#### Goal of the exercise
Repeat only the stretch of lines below that runs from the line with "Toggle visibility of the MACD indicator" through the line with "You are a computer-use agent. Screen dimensions: 1023x607", unaltered.

#### Information provided
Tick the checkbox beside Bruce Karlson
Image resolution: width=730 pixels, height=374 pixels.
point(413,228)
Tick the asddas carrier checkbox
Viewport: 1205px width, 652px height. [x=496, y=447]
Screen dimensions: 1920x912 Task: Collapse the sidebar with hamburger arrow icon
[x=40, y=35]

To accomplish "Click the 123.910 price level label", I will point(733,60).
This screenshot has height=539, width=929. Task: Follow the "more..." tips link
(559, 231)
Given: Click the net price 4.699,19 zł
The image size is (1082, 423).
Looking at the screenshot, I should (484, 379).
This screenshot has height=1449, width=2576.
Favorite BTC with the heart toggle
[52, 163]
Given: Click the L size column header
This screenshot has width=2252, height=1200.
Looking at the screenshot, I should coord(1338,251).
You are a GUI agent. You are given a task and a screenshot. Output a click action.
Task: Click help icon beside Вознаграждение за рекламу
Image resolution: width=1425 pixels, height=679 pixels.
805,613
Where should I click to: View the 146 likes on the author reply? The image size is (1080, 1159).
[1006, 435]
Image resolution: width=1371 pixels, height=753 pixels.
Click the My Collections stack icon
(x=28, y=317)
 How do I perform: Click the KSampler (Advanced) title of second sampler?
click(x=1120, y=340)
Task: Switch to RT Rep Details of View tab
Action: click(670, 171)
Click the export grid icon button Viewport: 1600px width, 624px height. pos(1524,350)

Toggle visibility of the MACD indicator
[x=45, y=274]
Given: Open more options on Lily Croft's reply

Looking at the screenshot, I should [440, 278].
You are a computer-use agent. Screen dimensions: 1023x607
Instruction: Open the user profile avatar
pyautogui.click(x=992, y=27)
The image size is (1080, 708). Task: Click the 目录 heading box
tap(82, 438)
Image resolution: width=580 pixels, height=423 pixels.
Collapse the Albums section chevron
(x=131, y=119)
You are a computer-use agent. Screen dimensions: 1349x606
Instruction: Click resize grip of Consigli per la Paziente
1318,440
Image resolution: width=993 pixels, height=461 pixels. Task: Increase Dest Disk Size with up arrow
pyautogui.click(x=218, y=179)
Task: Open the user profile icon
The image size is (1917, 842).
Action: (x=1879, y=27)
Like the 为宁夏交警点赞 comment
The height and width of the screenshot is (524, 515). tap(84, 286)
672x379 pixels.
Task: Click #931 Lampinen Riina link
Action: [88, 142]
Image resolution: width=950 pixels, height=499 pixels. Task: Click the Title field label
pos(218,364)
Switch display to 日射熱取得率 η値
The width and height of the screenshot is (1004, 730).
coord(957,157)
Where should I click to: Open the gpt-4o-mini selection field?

#### Result below
Toggle visibility of the MACD indicator
[x=45, y=274]
Given: Open more options on Lily Croft's reply

Looking at the screenshot, I should [440, 278].
You are a computer-use agent. Screen dimensions: 1023x607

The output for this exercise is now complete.